An input string is valid if:

1.Open brackets must be closed by the same type of brackets.
2.Open brackets must be closed in the correct order.

Note that an empty string is also considered valid.

Example 1:

Input: "()"
Output: true

Example 2:

Input: "()[]{}"
Output: true

Example 3:

Input: "(]"
Output: false

Example 4:

Input: "([)]"
Output: false

Example 5:

Input: "{[]}"
Output: true

Solution in C++:

关键点：如何表示括号及其匹配问题

bool isValid(string s) {
        map<char,int> myMap;
        myMap['('] = 1;
        myMap[')'] = 2;
        myMap['['] = 4;
        myMap[']'] = 5;
        myMap['{'] = 7;
        myMap['}'] = 8;

        vector<char> vec;
        size_t i = 0;

        for (auto c : s)
        {
            if(myMap[c] == 0)
                return false;

            if (!vec.empty()){
                if (myMap[vec.back()] != (myMap[c]-1))
                    vec.push_back(c);
                else
                    vec.pop_back();
            } else{
                vec.push_back(c);
            }

        }

        if (vec.empty())
            return true;
        else
            return false;

    }

21. Merge Two Sorted Lists

Merge two sorted linked lists and return it as a new list.
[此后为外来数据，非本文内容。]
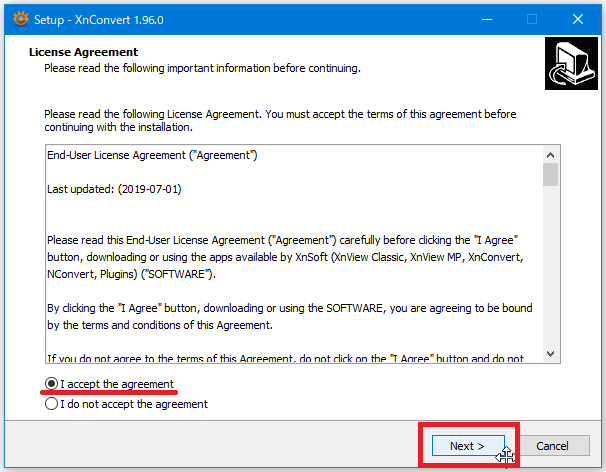Select "I accept the agreement" option

(x=52, y=384)
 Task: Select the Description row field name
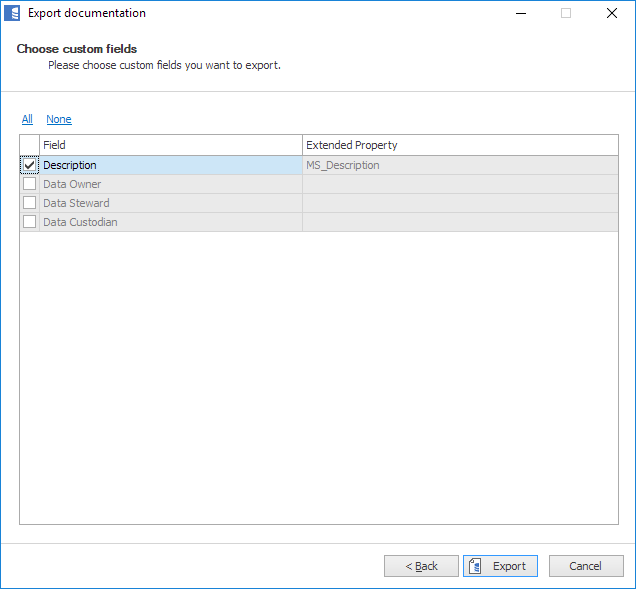(x=70, y=165)
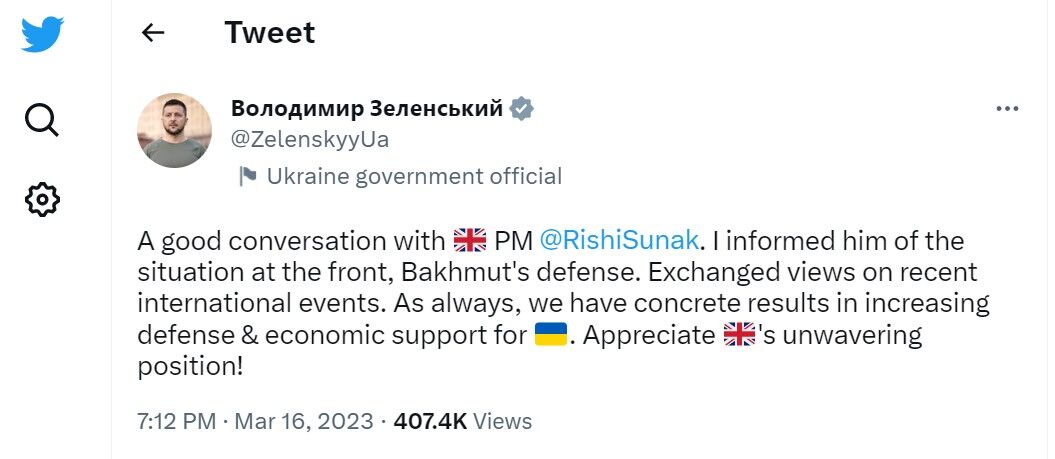Click the Ukraine flag emoji in the tweet
This screenshot has height=459, width=1055.
point(551,335)
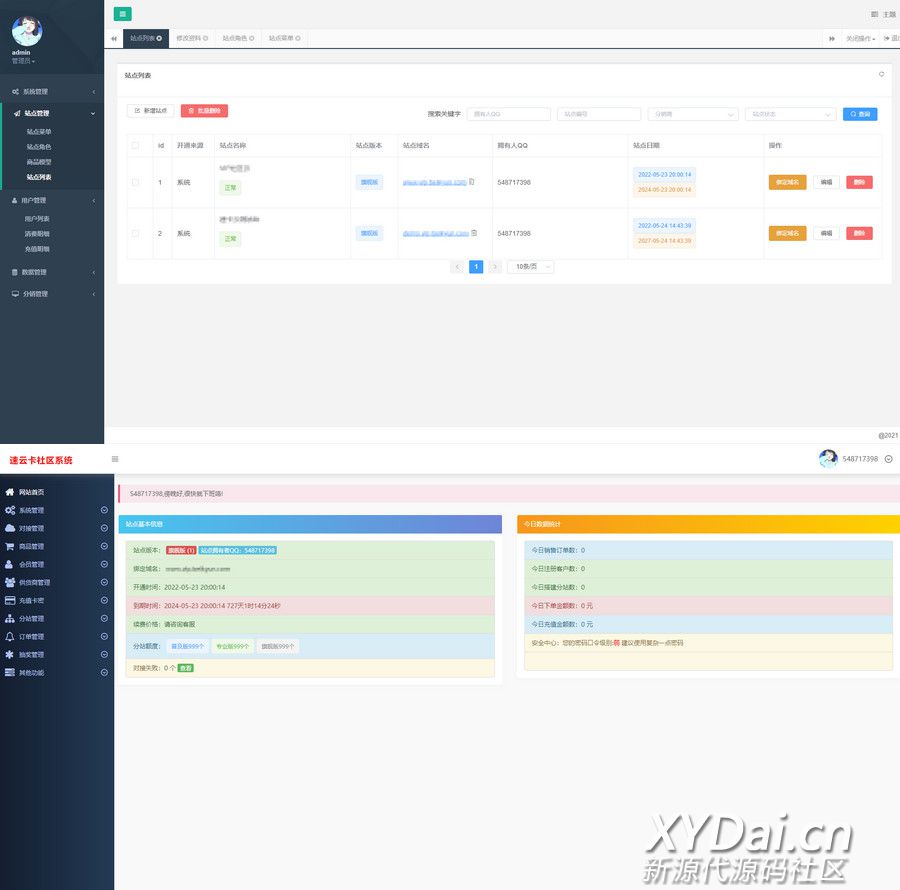Open the 分销商 filter dropdown
This screenshot has height=890, width=900.
click(x=692, y=114)

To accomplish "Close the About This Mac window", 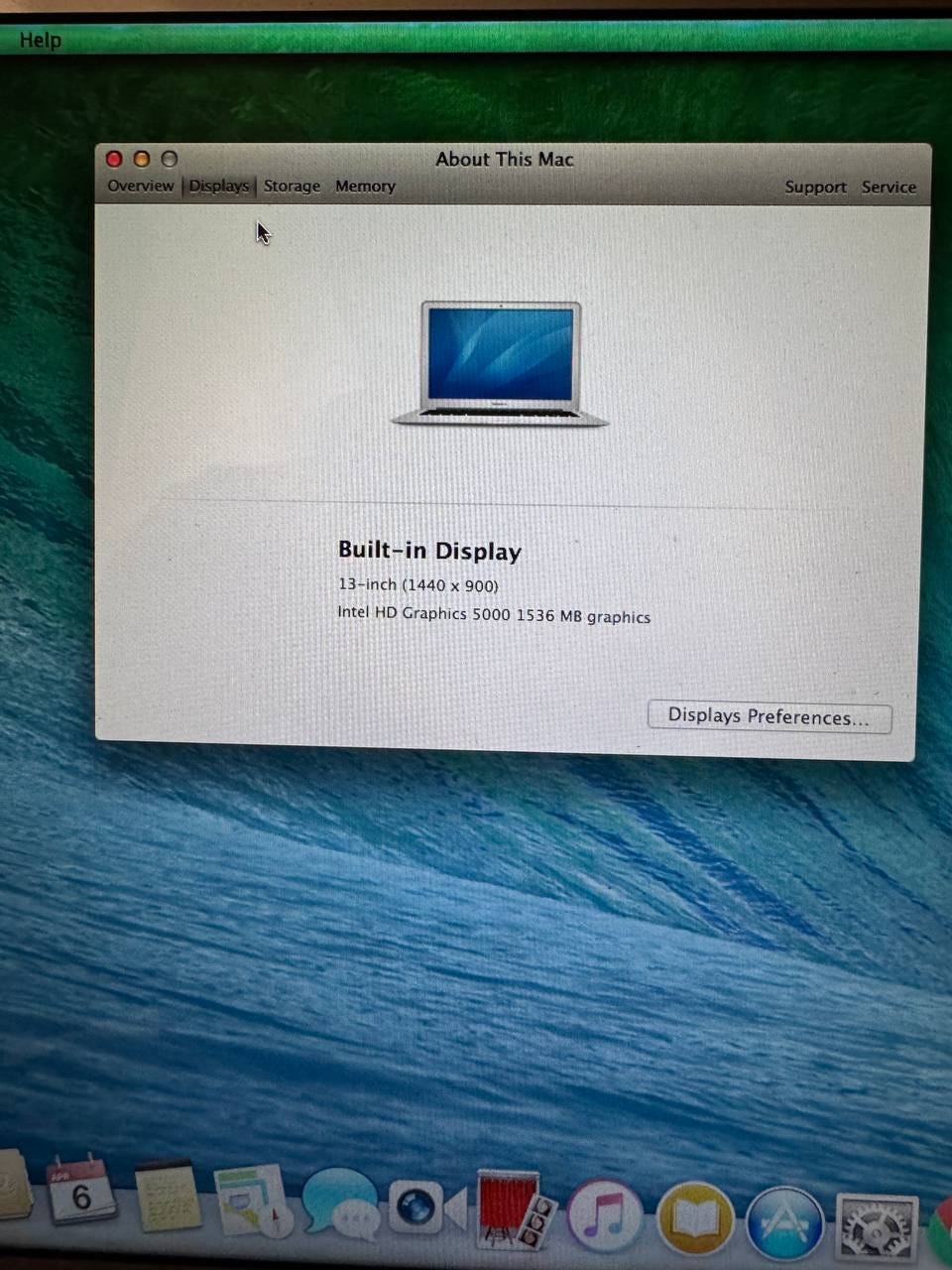I will coord(114,159).
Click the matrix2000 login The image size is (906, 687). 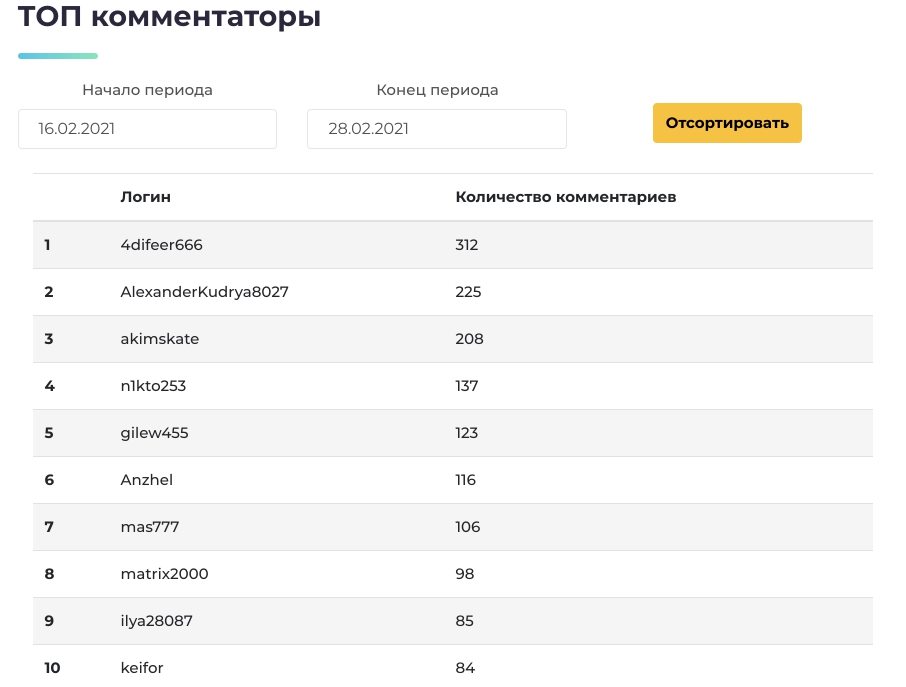[x=164, y=574]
The new list should be made by splicing together the nodes of the first two lists.
Example:

Input: 1->2->4, 1->3->4
Output: 1->1->2->3->4->4

Solution in C++:

方法一：没有头结点

ListNode* mergeTwoLists(ListNode* l1, ListNode* l2) {
      ListNode* merge = nullptr;
      ListNode* ret = nullptr;
      if (l1 == nullptr) return l2;
      if (l2 == nullptr) return l1;

      if (l1->val < l2->val){
              merge = l1;
              l1 = l1->next;
          } else{
              merge = l2;
              l2 = l2->next;
          }
           ret = merge;
       while(l1 && l2){
          if (l1->val < l2->val){
              merge->next = l1;
              l1 = l1->next;
          } else{
              merge->next = l2;
              l2 = l2->next;
          }
          merge = merge->next;
      }

      if (l1){
          merge->next = l1;
      } else{
          merge->next = l2;
      }

      return ret;
}

方法二：有头结点

ListNode* mergeTwoLists(ListNode* l1, ListNode* l2) {
      ListNode *head= new ListNode(-1), *cur = head;
      while (l1 && l2) {
          if (l1->val < l2->val) {
              cur->next = l1;
              l1 = l1->next;
          } else {
              cur->next = l2;
              l2 = l2->next;
          }
          cur = cur->next;
      }
      cur->next = l1 ? l1 : l2;
      return head->next;
}

错误写法（只写函数体内的代码）：

ListNode* merge = nullptr;
ListNode* ret = nullptr;
bool flag = true;
while(l1 && l2){
    if (l1->val <= l2->val){
        merge = l1;
        l1 = l1->next;
    } else{
        merge = l2;
        l2 = l2->next;
    }
    if (flag){
        ret = merge;
        flag = false;
    }
    merge = merge->next;
}

if (l1){
    merge = l1;
} else{
    merge = l2;
}

return ret;

错误分析：此处写法，merge的作用是想将l1和l2链表的结点链接起来，但是实际作用merge指针只是指向了不同的结点，而并未改变结点next指针域的指向。

小结

1.练习了C++中map和vector的使用
2.对链表的知识进行了复习，但是发现掌握的并不好，还有对指针的理解也存在一定的问题。之后会对链表知识专门进行整理，并且在日后的刷题过程中也需要对链表的使用进行总结。
3.链表中结点之间的链接改变是通过next指针域的改变而改变的。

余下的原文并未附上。